Bankruptcy Code—Safe-Harbor Transfers to Financial Institutions

Merit Management Group, LP v. FTI Consulting, Inc., No. 16-784

Section 546(e) of the Bankruptcy Code, 11 U.S.C. § 546(e), protects certain prepetition payouts by or to financial institutions from clawback by the trustee of the ensuing bankruptcy estate.  In particular, the safe harbor protects transfers made by a debtor by or to a broker, financial institution, or similar intermediary in connection with a “securities contract,” unless the transfer was made with actual intent to hinder, delay, or defraud creditors.

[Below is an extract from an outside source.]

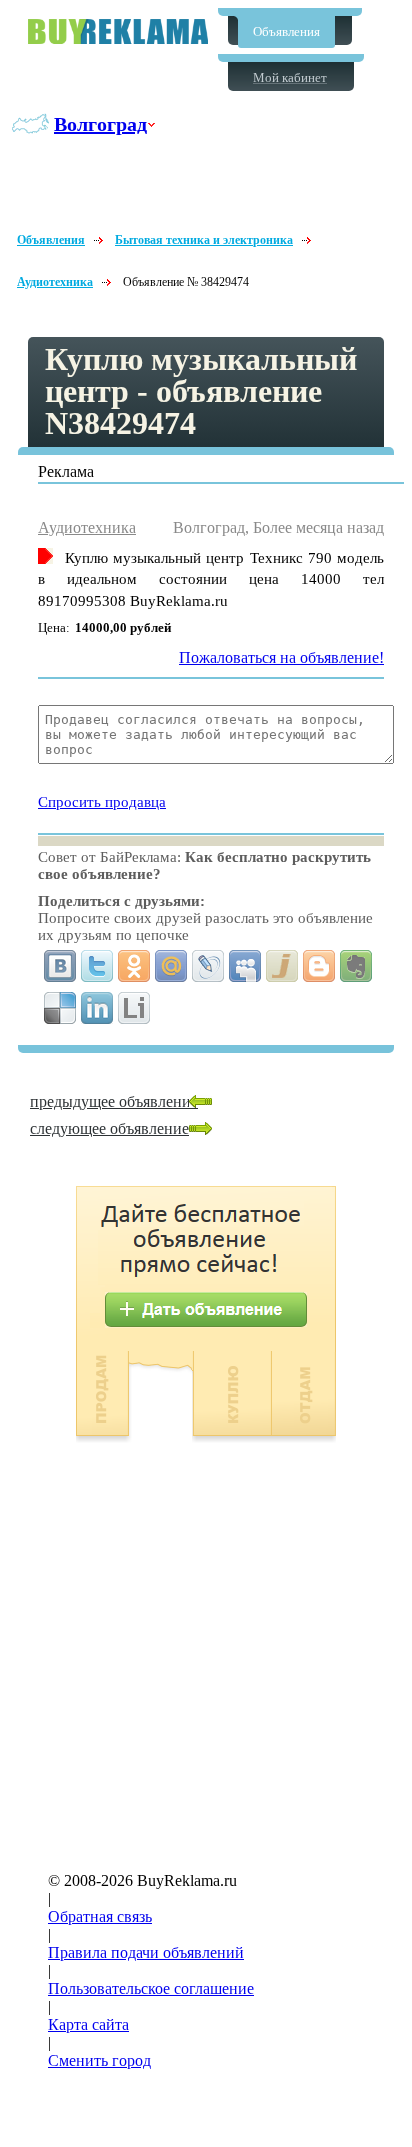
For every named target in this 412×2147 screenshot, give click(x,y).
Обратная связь (100, 1916)
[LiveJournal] (208, 966)
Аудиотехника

The majority of circuits have construed this provision broadly to preclude clawback actions, even if the broker or financial institution had only a minor role in the transaction—e.g., as a conduit.  The Seventh Circuit, in the decision below, held otherwise, finding that a trustee was entitled to pursue a constructive fraudulent transfer claim to avoid a debtor’s purchase of the stock of a competing harness-racing company.  In another petition pending before the Court, the Second Circuit adopted the majority position, holding that a creditors’ committee could not pursue a constructive fraudulent transfer claim against shareholders of The Tribune Company, in an attempt to claw back billions of dollars they received in a leveraged buyout before the company filed for bankruptcy.